Task statement: Return copies of the lines below that mention "agent".

Exercise materials:
---*---
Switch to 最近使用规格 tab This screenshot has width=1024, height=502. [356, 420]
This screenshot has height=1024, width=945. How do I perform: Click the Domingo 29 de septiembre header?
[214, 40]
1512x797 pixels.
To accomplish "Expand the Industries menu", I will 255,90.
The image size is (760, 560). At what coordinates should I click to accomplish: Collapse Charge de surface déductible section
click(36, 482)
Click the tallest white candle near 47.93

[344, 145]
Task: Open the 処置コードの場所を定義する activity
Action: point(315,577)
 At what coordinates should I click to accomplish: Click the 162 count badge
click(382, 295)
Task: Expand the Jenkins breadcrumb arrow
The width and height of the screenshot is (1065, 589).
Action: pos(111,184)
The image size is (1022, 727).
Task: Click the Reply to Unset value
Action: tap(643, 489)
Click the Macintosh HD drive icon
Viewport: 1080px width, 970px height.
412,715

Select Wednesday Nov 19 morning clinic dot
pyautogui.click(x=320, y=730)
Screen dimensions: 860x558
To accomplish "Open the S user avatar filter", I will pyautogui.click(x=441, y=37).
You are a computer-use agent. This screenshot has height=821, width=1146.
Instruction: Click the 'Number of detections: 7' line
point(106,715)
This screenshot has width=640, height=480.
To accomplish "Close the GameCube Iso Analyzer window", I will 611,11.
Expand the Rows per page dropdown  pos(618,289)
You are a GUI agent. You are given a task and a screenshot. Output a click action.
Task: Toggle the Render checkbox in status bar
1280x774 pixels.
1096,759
---*---
Answer to this problem:
You are a computer-use agent. This screenshot has height=821, width=1146.
You are a GUI agent. You are given a task and a screenshot. Output a click action.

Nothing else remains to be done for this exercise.